I am excited about this plot table, because it is the second time I’ve used this format to outline, and it is near idiot-functional. That is, even if you’re an idiot when it comes to drafting a novel, you can use and will benefit from this table.
This is a simple Excel spreadsheet (you can also use a table in Word) of every scene or POV shift in my novel. I’ve been averaging 80-100 for 90K words, but if you write like Stieg Larsson, you might have 10,000.
Across the top (horizontally) I have these headings: POV , CHAPTER, SCENE, [scene] #, GOAL, CONFLICT, DISASTER, EMOTIONS/THOUGHTS, DAY, NOTES.
According to Dwight Swain, author of Techniques of the Selling Writer, every scene has a goal, conflict, disaster (SCENE), reaction, dilemma, and a decision (SEQUEL), small or large they might be. I’ve grouped the last three into Emotions and Thoughts in my table, which may or may not include a decision.
The importance of breaking down your scenes with these elements is crucial for the structure and pacing of your book. It helps organize your thoughts, craft a logical and complete storyline, and you may even gain insight about the themes, symbols, and moods in your novel.
In the first column of my plot table (vertically – see, I told you this was idiot-functional), I list the POV character’s name in that scene. Because I usually have three to four POV’s in the Kate Waters mysteries, I break up my scenes according to POV switch. Also, I have color coordinated each of my POV’s so immediately upon looking at my table, I can easily see how many POV’s my main character has in a row, and whether or not I need to add or space out POV scenes for flow and pacing. Currently, my main character is green, my detective is purple, and the other two are black and blue, which actually sums up their relationship.
In the SCENE column, I like to list the location of that scene, which helps remind me to vary the locations of my scenes for suspense and intrigue, as well as including unique or symbolic areas for action to take place at, such as on a docked boat or a shady pub, depending on what type of scene and/or information is being revealed at the time.
In the DAY column, you can keep track of the weekdays, time of day, sequential number, or even weather. The CHAPTER column is usually blank until I’ve finalized the structure of all my scenes, and am confident they won’t change in order (much) – that way, I can choose the best places to stop and start the next chapter.
The gray shading in the plot table is for night and day differentiation, with night scenes in gray.

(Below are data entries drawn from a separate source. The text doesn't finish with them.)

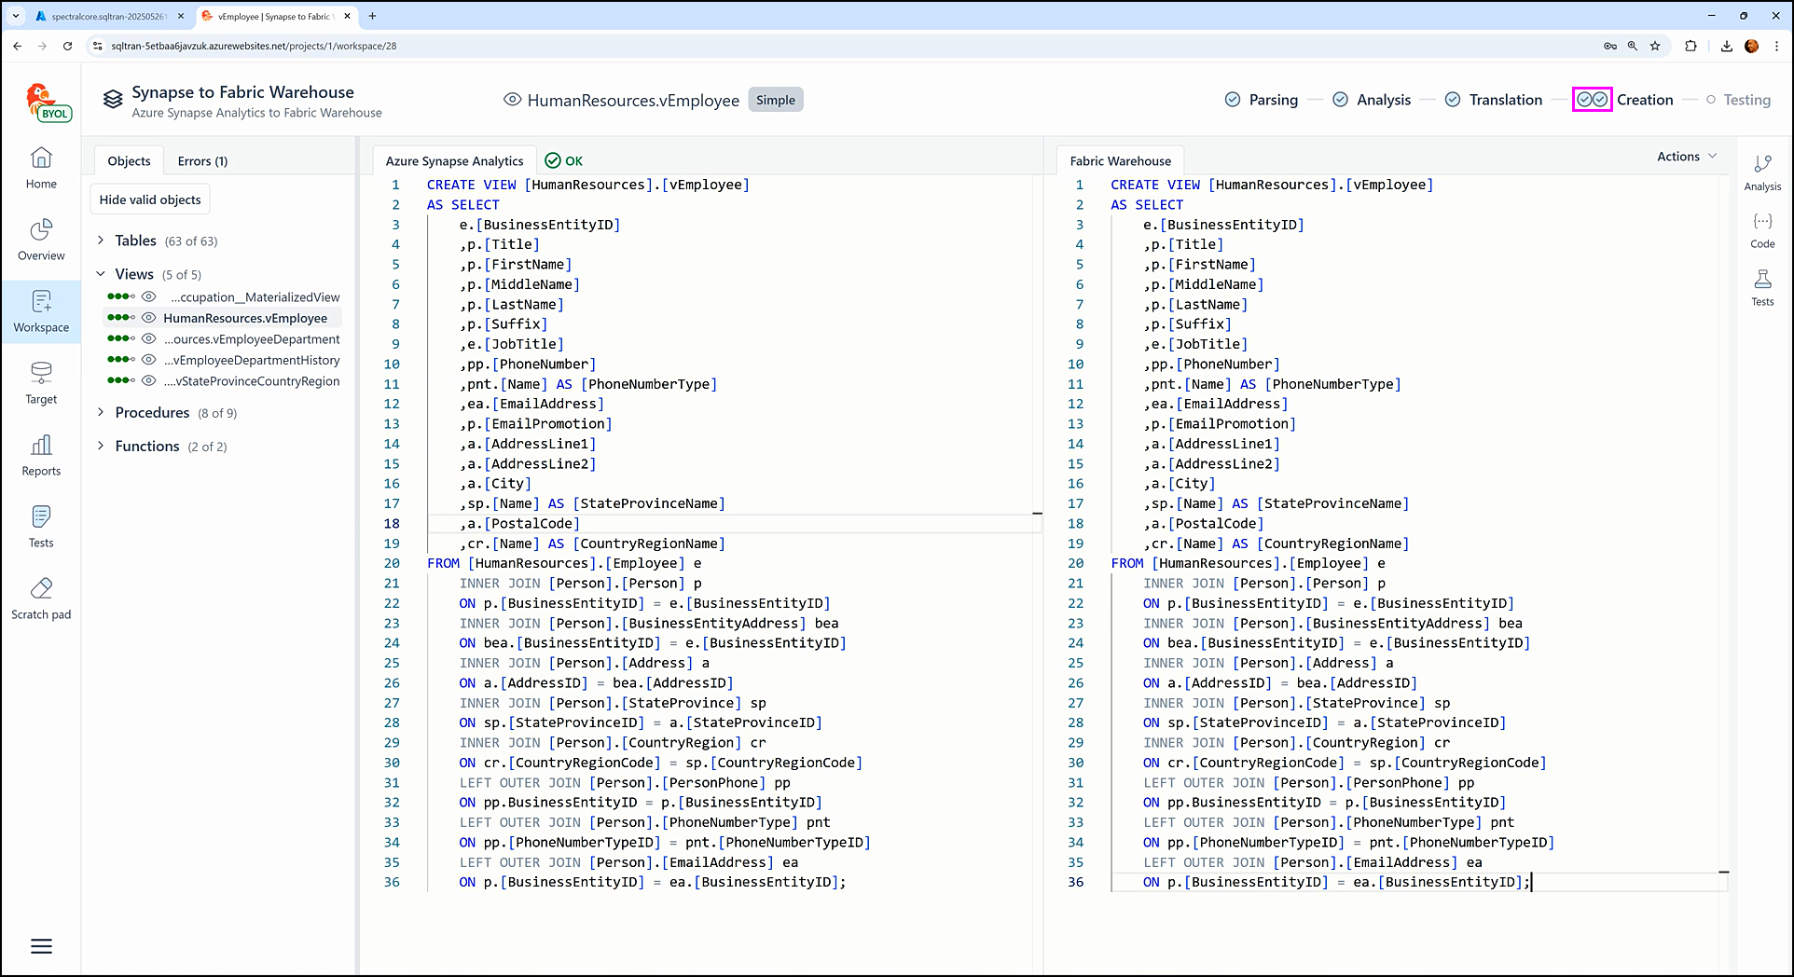This screenshot has width=1794, height=977.
Task: Click the Parsing step checkmark
Action: (1233, 100)
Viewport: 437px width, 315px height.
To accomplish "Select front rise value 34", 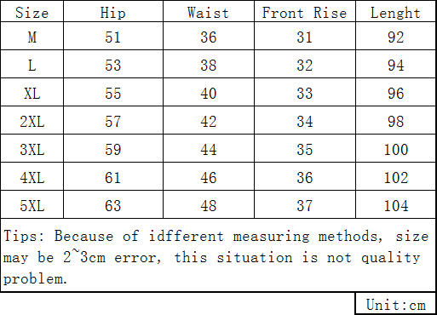I will pos(305,121).
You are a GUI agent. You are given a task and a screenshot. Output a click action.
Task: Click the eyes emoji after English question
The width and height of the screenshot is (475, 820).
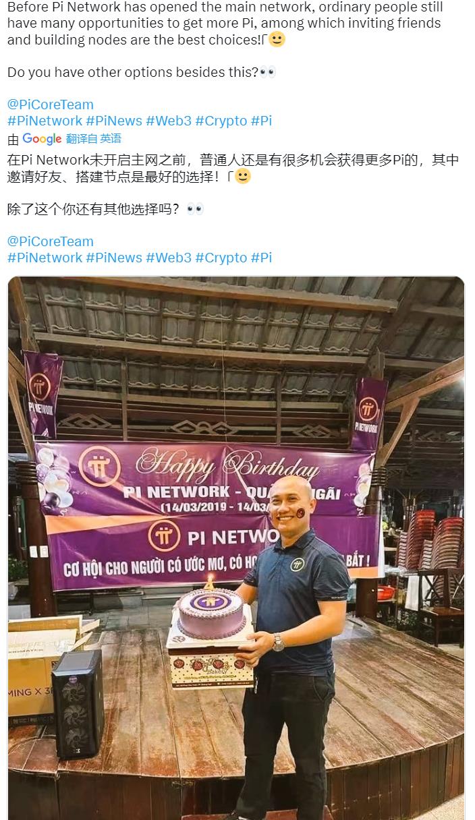pyautogui.click(x=268, y=72)
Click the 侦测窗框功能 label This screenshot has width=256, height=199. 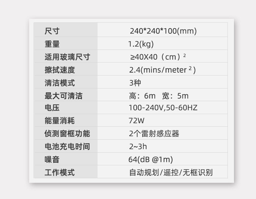click(x=67, y=134)
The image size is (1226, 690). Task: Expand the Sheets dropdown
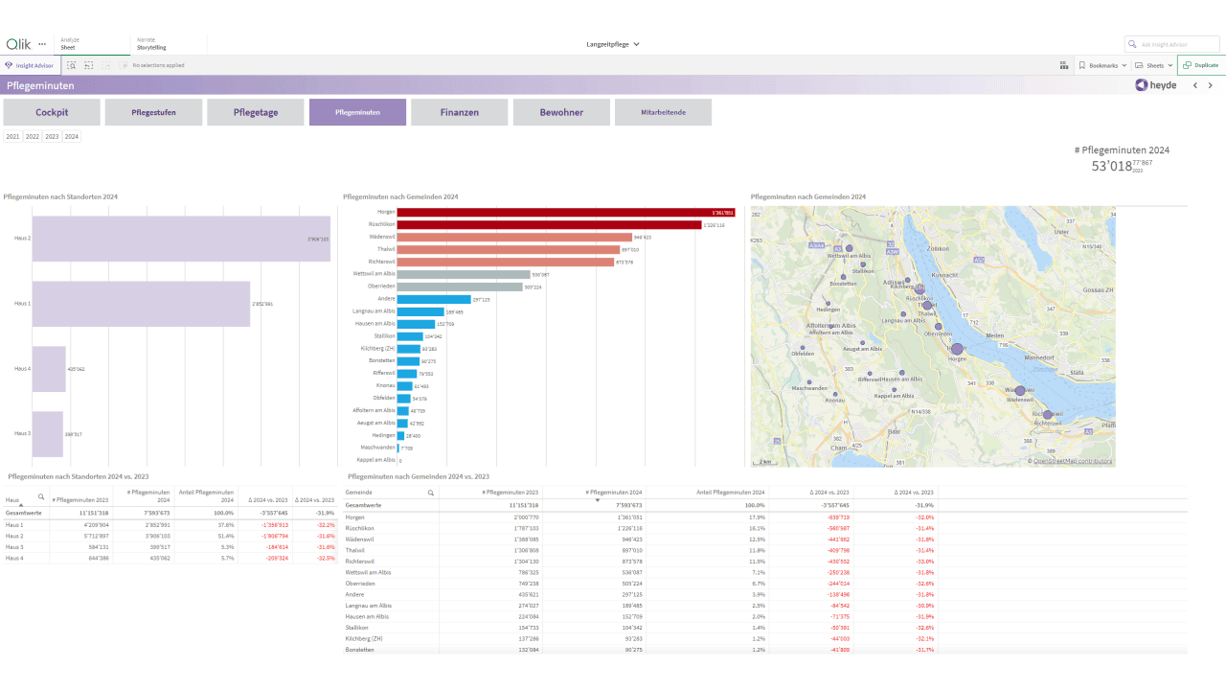1153,65
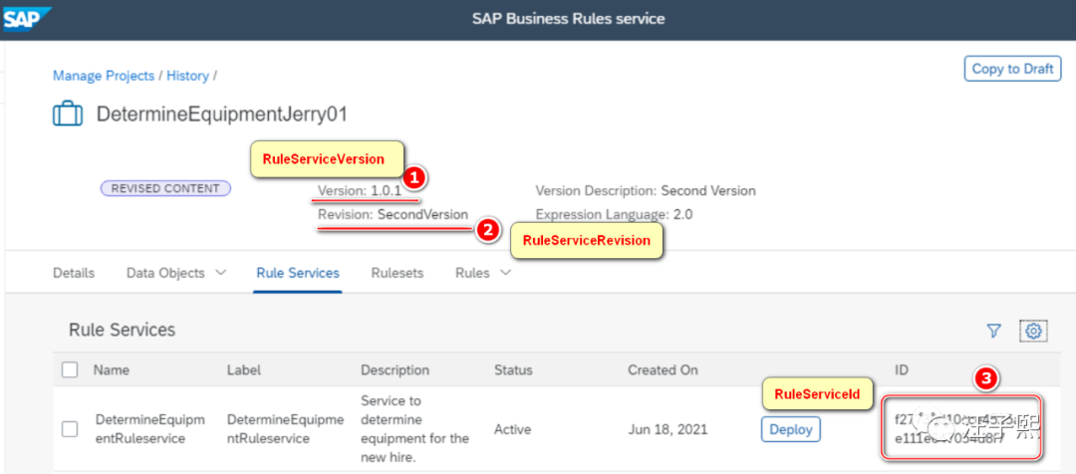
Task: Deploy the DetermineEquipmentRuleservice rule service
Action: pos(792,429)
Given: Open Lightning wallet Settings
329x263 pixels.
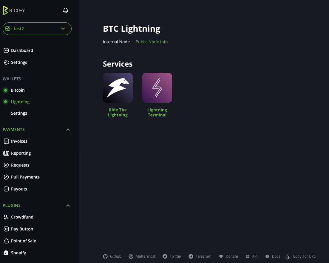Looking at the screenshot, I should coord(19,113).
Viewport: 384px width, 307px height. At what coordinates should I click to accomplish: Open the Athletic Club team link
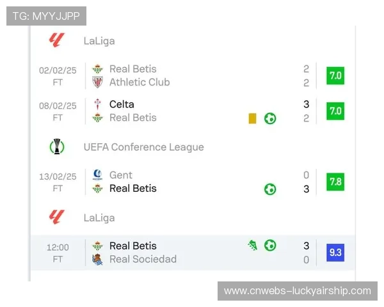tap(140, 83)
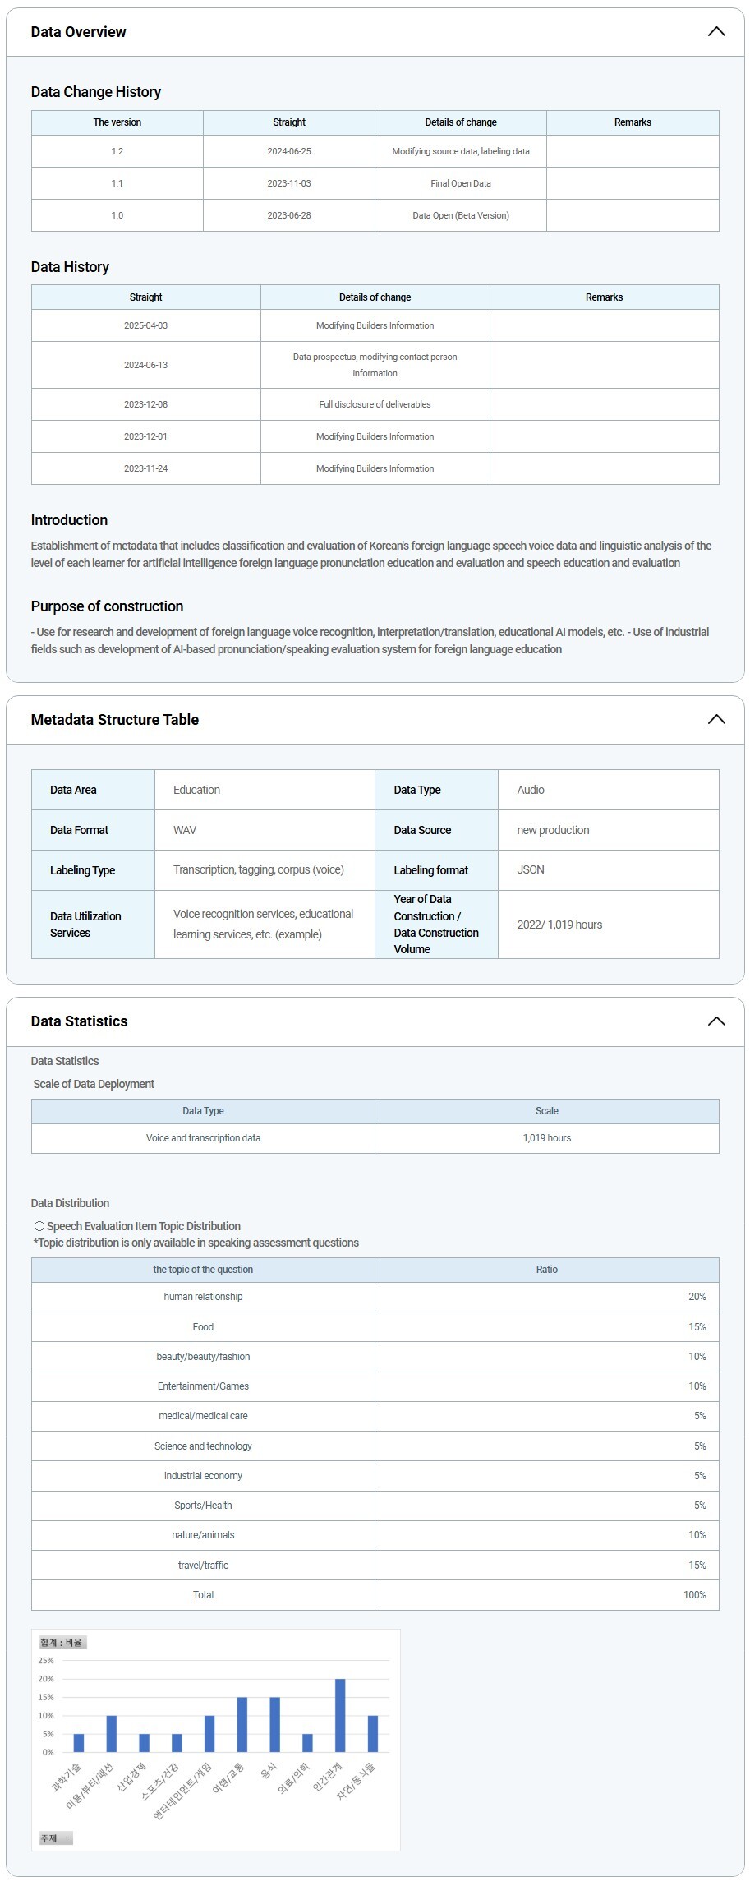Click the 2025-04-03 Data History date
This screenshot has width=750, height=1886.
pos(146,325)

This is also a quick reference for how many scenes I have at night, which ones they are, and whether or not I need to adjust for time details in the novel.
When you are writing a novel, there are a gazillion details to keep track of, especially if you’re writing mystery. What details were put in one scene, or how far off an event occurred from another can be maddening and confusing if you don’t have the right tools to keep track of information flow. So, hopefully this plot table will be one of those tools that at least one of you will find helpful.
PS – This plot table is actually so cool and idiot-functional, I’m going to start drafting my first horror novel with it this summer.